In this first case, the eye is offset about 50 mm from CG and the ship is rolled around its CG. Few eyes are located closer than this to CG.
https://www.youtube.com/watch?v=2ndOw3M7E6Q
In this case, the eye is located less than 3 mm from CG. Practically, this is probably about as close as one can design the CG to eye relationship unless further refinement is done post build. As can be seen, with the amount of roll induced, the more centered eye had 2 to 3 times less horizontal movement.
https://www.youtube.com/watch?v=3IGWV2zGARE
The eye chart is used because a video of a far away horizon does not show this affect as well as a closeup of a eye chart. Yet the impact of the video is the same. The brain has a remarkable way of smoothing out video. Yet it is clear that shots taken from the air are no where near shots taken from a tripod. This is one more element to be solved in getting aerial shots closer to that of shots taken from a tripod. Then our videos will start to show crisp detail.
Took a look at the DYS 3-Axis SMART GoPro Gimbal to see how it lined up to the GoPro CMOS sensor (further on there is a full analysis of weights also).
Mis-alignments to the CMOS are (this is done primarily by the designers to control CG)
Yaw - 0.68" (17mm)
Roll side - 0.25" (6 mm)
Roll height - 0.26" (7 mm)
Pitch lead - 0.10" (2 mm)
Total - 0.78" (20 mm)
This equates to, per degree of total rotation, sin(1) x .78" = .0136" or
a maximum blur of 6% of the CMOS (approx unsharpening of 280 pixels).

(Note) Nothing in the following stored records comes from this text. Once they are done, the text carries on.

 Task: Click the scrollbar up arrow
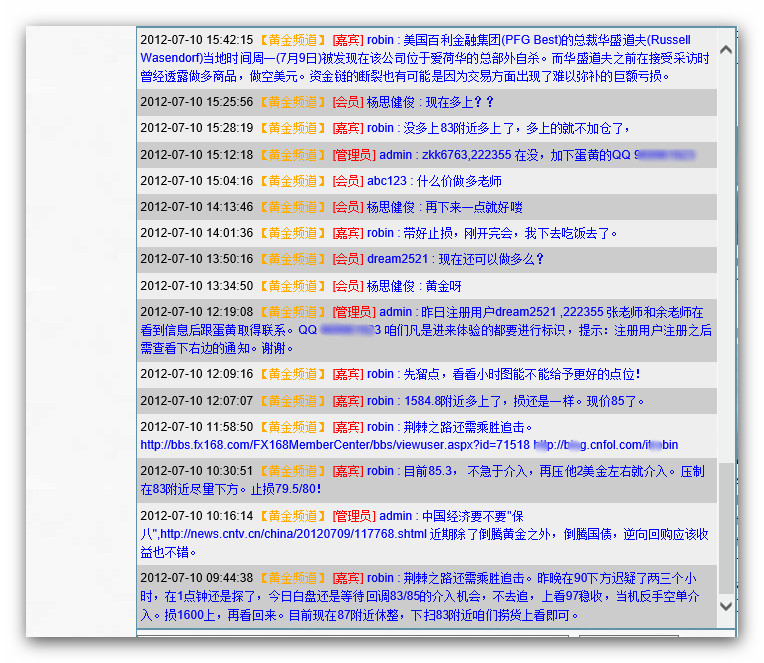726,48
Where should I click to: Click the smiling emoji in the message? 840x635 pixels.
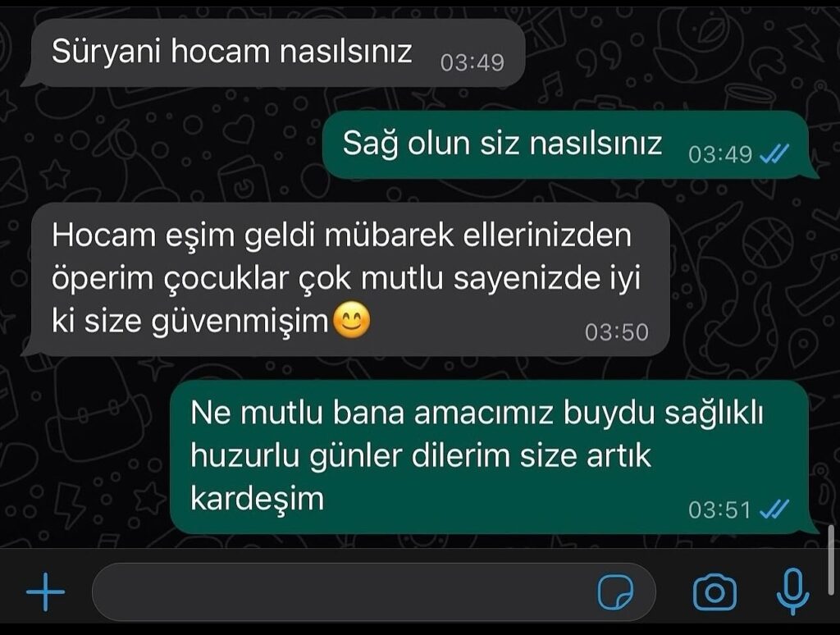click(351, 321)
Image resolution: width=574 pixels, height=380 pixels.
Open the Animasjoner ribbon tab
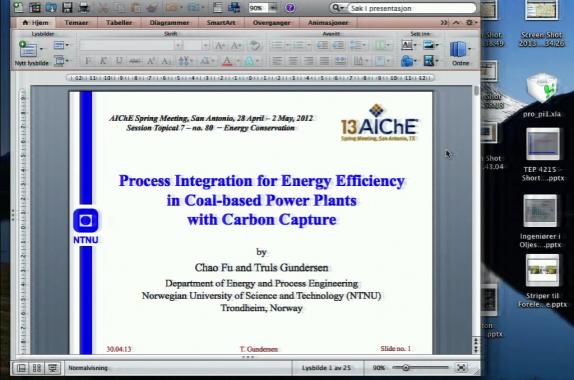point(328,23)
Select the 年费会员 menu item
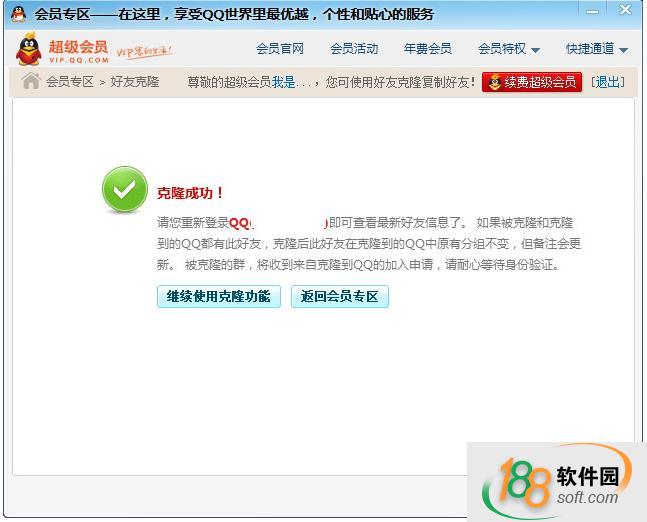 [x=427, y=49]
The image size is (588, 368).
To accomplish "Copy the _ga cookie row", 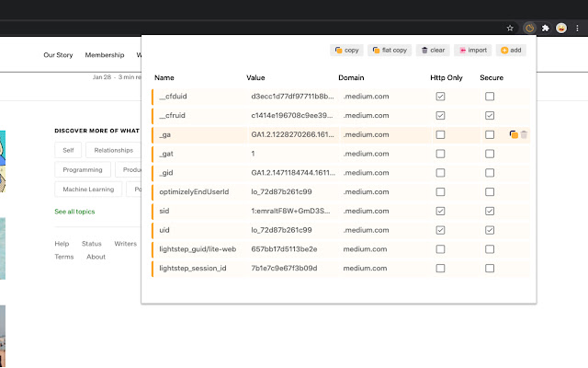I will click(x=514, y=134).
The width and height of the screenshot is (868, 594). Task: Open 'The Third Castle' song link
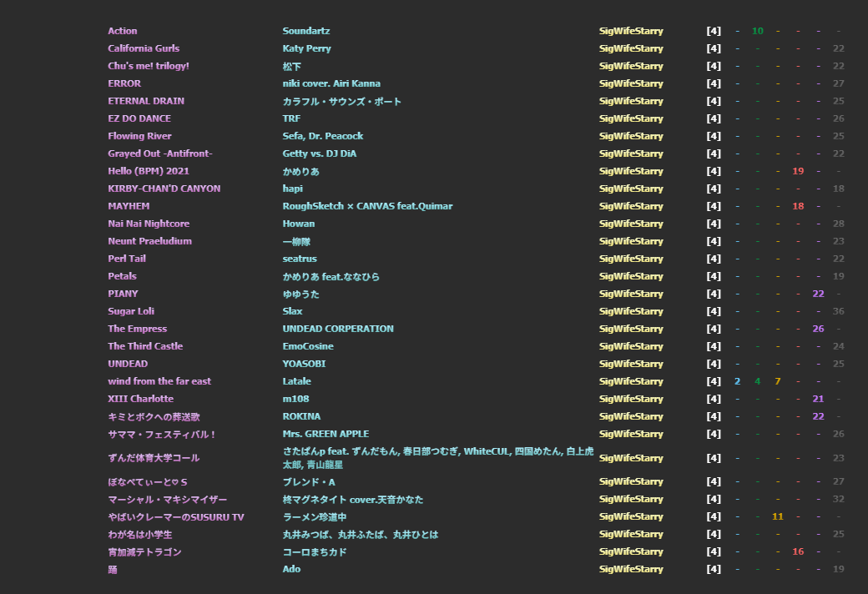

The camera wouldn't see this much when the shutter rate is faster that 1 degree of corrective motion. More likely the unsharpening is:
- Frame rate of 1/60 per second
- Angular correction of 1 degree per 1/40 second
- or 2/3 the above
- or an unsharpening of 186 pixels
This problem is mostly with the GoPro since it's sensor is not located at it's CG. The problem appears to be serious enough to try and avert. It may be better to add weight to balance a perfectly aligned gimbal. But this too is a trade as more weight means larger vibrations. Thus try and find out.